John the Baptist played an important role in the transition that took place during Jesus’ three-year ministry on earth. John marked the end of the old economy in which sacrifices for sins had to be made on an ongoing basis. John’s statement, “Behold the Lamb of God, which taketh away the sin of the world” (John 1:29) indicated that Jesus would radically change the way God’s people worshipped him. At the end of his life, after he had been imprisoned for his message of repentance, John began to have doubts and became deeply discouraged. Because of his confusion about the situation, John sent two of his disciples to ask Jesus, “Art thou he that should come, or do we look for another?” (Matthew11:3). Jesus told John’s disciples to remind him of all the things that were happening. He said, “The blind receive their sight, and the lame walk, the lepers are cleansed, and the deaf hear, the dead are raised up, and the poor have the gospel preached to them” (Matthew 11:5).
Jesus’ controversial message brought fear and doubt to many people because they didn’t understand God’s plan of salvation. The transition from works of righteousness through sacrifice to God’s free gift of redemption was a hard one, mostly because it meant that anyone could enter into God’s kingdom, if he was willing to admit he was a sinner and couldn’t save himself. The hyper-critical Pharisees in particular, thought they were keeping the law and were perfect in God’s sight. Jesus exposed these men’s judgmental attitudes and cautioned his followers. Jesus taught in his Sermon on the Mount, “For I say unto you, That except your righteousness shall exceed the righteousness of the scribes and Pharisees, ye shall in no case enter into the kingdom of heaven” (Matthew 5:20). The problem was that no one believed it was possible to be more righteous than a Pharisee. The Greek words Jesus used for exceed, perisseuo (per-is-syoo´-o) pleion (pli´-own) mean to superabound, to be greater than or in excess of what is required (4052/4119).

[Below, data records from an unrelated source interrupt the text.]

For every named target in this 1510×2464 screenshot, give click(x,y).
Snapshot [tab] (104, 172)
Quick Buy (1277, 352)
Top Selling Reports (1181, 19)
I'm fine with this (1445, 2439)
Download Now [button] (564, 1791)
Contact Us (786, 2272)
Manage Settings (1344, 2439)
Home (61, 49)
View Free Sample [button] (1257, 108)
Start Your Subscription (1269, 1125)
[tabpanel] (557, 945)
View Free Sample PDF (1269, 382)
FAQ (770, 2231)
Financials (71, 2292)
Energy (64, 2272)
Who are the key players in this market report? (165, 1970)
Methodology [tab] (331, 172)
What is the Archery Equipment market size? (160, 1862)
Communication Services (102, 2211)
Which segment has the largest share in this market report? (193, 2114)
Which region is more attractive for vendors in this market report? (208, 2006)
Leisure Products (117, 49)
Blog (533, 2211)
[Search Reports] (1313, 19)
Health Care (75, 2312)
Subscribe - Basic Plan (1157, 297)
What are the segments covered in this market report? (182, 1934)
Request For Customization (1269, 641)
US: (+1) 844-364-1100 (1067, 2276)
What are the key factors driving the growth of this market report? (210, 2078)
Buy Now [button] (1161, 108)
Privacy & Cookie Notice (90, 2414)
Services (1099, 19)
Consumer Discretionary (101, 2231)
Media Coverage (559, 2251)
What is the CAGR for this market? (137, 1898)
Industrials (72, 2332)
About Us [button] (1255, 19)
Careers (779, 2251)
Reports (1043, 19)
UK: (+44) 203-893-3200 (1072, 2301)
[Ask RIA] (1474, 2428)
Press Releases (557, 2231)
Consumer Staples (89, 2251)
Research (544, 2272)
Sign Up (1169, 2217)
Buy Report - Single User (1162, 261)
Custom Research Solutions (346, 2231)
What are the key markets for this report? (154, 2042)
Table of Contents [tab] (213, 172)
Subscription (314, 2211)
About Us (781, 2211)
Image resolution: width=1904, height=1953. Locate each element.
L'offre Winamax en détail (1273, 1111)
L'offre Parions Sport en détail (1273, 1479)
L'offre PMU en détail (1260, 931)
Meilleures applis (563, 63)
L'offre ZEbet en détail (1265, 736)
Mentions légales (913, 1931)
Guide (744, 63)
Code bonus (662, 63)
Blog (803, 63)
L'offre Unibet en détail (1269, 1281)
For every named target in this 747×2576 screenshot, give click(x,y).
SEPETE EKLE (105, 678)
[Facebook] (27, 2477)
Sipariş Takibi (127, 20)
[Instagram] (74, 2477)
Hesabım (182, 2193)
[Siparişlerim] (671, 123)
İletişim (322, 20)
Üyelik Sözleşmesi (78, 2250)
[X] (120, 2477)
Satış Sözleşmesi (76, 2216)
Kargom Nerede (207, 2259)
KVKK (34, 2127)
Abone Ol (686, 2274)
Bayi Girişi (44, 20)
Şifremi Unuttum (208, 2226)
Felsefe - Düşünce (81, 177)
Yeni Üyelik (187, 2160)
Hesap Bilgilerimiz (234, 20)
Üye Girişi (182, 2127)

During the transition from the Old Covenant, the Mosaic Law, to the New Covenant, salvation by grace, Jesus emphasized the importance of the Jews attitude toward what they thought was sinful behavior. He stated, “For John came neither eating nor drinking, and they say, He hath a devil. The Son of man came eating and drinking, and they say, Behold a man gluttonous, and a winebibber, a friend of publicans and sinners. But wisdom is justified of her children” (Matthew 11:18-19). The point Jesus was trying to make was that the people were not content with their new situation. They wanted everything to be as they liked, comfortable and easy to handle. In essence, they thought Jesus and John the Baptist were too radical. The Jews were looking for a nice, middle of the road viewpoint to follow. The statement, “But wisdom is justified of her children” (Matthew 11:19) was meant as a criticism of the Jews lack of awareness of the extreme sacrifice Jesus was making by taking upon himself the responsibility for saving the world.